To be honest, I am the owners of both "MRSloth" and "checkingError" accounts. The reason for creating the checkingError account is rather arbitrary; I could not pass the first question named "Matching", so I created a new account called "checkingError" such that I could make experimental submissions on a separate account (-_-). That question was pretty trivial actually. After my second submission for problem A "Matching" got passed using the "checkingError" account, I celebrated for it (-_-) by taking this screenshot,
and proceeded to solve questions B and C, with a final ranking of around 31XX. I could simply leave the contest arena since I was quite tired after working for a full time job (it was around 11:30pm ~ 12:00am here), but then I realized that my old account, MRSloth, stayed in the contest as a registered participant. Therefore, I copied my code for submission B and C using "checkingError" account and pasted them to the submission plane for "MRSloth" account and submitted them. Due to time penalty, "MRSloth"'s final ranking is around 4XXX.
Well, to be honest, after practicing on LeetCode, I have improved a bit. Using log2 is actually a simple idea for 1821C.
Problem statement:
You are given a string s , consisting of lowercase Latin letters. __ In one operation, you can select several (one or more) positions in it such that no two selected positions are adjacent to each other. Then you remove the letters on the selected positions from the string. The resulting parts are concatenated without changing their order. __ What is the smallest number of operations required to make all the letters in s the same?

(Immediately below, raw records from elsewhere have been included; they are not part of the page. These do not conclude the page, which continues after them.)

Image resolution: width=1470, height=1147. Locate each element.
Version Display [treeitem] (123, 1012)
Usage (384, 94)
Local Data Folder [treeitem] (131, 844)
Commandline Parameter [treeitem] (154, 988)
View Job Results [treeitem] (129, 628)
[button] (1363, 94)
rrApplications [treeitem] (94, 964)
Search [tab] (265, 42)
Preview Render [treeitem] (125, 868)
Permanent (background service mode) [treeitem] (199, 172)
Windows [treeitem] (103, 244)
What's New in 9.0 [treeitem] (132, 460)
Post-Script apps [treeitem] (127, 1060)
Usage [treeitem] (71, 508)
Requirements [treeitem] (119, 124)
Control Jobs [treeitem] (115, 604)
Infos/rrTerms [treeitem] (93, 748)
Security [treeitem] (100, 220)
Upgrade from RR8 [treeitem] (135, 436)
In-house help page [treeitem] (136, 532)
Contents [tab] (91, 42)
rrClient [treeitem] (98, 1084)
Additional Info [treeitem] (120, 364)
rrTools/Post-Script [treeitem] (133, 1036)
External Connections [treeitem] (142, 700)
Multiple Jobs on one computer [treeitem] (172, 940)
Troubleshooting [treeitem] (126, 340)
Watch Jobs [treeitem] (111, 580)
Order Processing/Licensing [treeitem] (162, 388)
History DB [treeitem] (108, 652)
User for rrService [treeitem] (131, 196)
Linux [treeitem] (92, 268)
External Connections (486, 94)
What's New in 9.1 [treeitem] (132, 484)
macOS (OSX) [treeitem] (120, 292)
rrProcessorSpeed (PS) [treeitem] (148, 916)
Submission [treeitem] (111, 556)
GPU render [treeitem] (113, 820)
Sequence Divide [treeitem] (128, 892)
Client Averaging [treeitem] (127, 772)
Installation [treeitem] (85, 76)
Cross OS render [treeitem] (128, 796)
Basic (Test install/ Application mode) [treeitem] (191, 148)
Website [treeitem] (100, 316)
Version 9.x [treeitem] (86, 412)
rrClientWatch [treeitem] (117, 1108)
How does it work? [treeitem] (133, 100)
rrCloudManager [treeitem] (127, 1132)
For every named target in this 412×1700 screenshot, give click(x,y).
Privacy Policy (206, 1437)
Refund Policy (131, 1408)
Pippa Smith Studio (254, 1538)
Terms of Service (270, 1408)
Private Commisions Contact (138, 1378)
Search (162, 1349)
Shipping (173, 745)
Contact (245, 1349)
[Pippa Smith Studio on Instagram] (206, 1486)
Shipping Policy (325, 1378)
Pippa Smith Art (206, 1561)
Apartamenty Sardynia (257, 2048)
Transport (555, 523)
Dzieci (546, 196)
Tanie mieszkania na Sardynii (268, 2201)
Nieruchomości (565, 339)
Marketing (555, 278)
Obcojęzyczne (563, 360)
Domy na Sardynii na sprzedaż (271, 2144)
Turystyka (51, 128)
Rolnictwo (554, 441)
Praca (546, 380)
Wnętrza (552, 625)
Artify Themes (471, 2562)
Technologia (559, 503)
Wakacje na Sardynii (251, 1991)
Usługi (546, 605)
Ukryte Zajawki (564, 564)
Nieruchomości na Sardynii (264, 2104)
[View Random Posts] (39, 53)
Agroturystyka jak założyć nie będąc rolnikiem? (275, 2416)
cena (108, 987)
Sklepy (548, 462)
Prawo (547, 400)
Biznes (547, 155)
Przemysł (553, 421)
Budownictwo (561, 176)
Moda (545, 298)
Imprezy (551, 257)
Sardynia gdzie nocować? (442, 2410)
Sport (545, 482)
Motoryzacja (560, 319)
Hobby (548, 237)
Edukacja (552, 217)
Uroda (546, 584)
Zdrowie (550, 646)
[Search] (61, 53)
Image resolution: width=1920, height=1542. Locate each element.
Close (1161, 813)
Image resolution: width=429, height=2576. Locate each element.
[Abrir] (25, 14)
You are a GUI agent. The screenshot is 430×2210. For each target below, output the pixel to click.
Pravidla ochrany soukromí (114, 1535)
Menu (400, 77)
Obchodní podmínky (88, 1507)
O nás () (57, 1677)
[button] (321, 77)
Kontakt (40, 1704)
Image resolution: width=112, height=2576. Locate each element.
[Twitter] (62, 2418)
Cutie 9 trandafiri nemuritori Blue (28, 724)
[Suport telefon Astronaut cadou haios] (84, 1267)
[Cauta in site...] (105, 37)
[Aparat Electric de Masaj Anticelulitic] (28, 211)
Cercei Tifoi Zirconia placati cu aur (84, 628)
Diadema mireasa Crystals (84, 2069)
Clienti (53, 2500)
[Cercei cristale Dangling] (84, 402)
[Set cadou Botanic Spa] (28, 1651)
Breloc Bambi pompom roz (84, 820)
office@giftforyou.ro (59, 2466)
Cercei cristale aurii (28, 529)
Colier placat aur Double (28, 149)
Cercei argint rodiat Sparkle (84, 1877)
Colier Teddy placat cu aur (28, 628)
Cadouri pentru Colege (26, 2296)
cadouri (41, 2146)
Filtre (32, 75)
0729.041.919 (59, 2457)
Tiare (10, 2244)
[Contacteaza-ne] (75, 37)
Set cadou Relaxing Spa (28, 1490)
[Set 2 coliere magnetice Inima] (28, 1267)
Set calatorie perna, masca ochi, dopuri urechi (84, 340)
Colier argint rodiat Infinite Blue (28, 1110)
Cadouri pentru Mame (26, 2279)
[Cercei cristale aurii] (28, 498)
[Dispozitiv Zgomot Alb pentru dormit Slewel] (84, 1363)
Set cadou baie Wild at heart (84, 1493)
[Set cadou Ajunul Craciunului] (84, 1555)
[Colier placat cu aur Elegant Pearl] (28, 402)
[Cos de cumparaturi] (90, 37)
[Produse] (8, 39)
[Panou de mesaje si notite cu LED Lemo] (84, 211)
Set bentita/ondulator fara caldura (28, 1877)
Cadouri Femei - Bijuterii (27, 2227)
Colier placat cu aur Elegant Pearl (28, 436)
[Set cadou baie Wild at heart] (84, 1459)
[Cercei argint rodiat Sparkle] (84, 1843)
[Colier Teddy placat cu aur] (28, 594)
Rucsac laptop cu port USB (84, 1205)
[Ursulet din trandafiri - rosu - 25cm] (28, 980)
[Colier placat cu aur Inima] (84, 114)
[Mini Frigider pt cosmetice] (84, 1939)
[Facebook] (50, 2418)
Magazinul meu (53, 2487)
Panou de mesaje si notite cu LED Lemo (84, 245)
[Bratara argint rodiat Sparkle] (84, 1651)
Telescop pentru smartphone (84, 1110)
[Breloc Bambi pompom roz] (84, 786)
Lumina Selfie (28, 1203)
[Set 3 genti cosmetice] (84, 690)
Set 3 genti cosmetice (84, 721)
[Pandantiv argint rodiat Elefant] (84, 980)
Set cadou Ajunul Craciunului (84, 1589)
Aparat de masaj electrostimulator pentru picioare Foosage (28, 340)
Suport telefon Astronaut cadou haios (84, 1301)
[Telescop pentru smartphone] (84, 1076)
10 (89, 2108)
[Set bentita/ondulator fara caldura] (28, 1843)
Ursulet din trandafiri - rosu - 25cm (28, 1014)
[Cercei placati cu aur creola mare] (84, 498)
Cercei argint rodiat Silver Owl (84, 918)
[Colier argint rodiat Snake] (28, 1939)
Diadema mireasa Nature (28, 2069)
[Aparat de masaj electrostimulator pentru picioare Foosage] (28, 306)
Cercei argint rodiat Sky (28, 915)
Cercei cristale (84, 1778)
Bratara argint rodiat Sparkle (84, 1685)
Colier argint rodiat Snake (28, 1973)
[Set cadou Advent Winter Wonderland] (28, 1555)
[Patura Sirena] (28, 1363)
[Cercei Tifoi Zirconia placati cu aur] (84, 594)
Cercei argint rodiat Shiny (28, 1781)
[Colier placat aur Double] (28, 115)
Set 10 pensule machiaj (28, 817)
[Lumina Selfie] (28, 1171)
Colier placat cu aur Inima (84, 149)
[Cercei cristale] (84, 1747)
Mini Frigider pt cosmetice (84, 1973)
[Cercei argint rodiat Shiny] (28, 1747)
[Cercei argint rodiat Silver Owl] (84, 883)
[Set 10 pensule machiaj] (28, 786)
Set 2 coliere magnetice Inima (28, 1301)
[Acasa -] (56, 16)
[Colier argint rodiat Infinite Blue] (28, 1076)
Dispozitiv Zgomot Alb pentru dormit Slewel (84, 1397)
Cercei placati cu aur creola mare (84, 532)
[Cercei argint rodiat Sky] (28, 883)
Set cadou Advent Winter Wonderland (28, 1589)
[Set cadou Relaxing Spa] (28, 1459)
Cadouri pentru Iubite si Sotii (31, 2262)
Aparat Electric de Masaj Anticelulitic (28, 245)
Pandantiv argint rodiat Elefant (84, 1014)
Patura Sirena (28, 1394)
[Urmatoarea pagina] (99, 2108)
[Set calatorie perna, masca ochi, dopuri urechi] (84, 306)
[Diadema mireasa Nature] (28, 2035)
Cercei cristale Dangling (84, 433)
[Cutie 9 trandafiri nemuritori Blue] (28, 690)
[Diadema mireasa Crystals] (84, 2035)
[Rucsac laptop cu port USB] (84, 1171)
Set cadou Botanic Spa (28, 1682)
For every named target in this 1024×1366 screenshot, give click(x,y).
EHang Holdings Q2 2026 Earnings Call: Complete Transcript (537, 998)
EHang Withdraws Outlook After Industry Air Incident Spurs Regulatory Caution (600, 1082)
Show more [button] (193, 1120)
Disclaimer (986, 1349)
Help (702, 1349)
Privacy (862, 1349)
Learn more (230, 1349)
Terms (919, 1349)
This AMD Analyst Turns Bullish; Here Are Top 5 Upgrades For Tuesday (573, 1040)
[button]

It is very easy to see that subsequences of the same letters must be located in distinct indices.
Our goal is to make all letters the same or have no letters left. Also, greedily picking the max possible subsequence of the same letter might not give us optimal results (well, this is CodeForce, I ain't saying that LeetCode or other sites are easier, but hey, this is CodeForce (-_-;))
Therefore, despite my average IQ, I magically came up with a slightly non-intuitive idea: Between each letter gap (let such letter = L), there are N letters in-between gaps of L. Because, in one operation, we can pick letters that are not adjacent to each other, and positions of L must be distinct. Therefore, we know that we can consider each letter gap of L, such that the number of times to perform the operation to obtain a string of only Ls / empty is equal to the max no. of operations needed to handle any one letter gap. Slightly non-intuitive, but, to be honest, thousands of people can come up with this, so comparatively speaking, not impressive, but satisfying.
As for why using log2? Because, if we consider each letter gap of Ls, the length of a gap, let's say, is K. Because in each operation, we must pick non-adjacent characters, to do this optimally, we can, starting at the first character, greedily pick all characters that are exactly 1 letter apart from each other. what does that mean? This means that we divide by 2 for size K, which is equivalent to log2(K). As for whether I should round log2 with ceil / floor / abs function, well, it depends on the context. In here, since we need to remove all characters, ceil should be applied. (well at this moment, I haven't checked my answer, but yea, it depends.)
And that's the idea.
I hope the violation record for accounts "checkingError" and "MRSloth" can be waived, although the rankings are not that important anyways. Although I ain't that smart, at least, at that moment, my fking brain came up with an idea from nowhere.
(-_-)/ lol.
Thanks. CodeForce > LeetCode at this moment (-_-)... But no, platforms can't be compared solely based on the difficulty of questions... in my own perspective... (-_-)/
Thanks.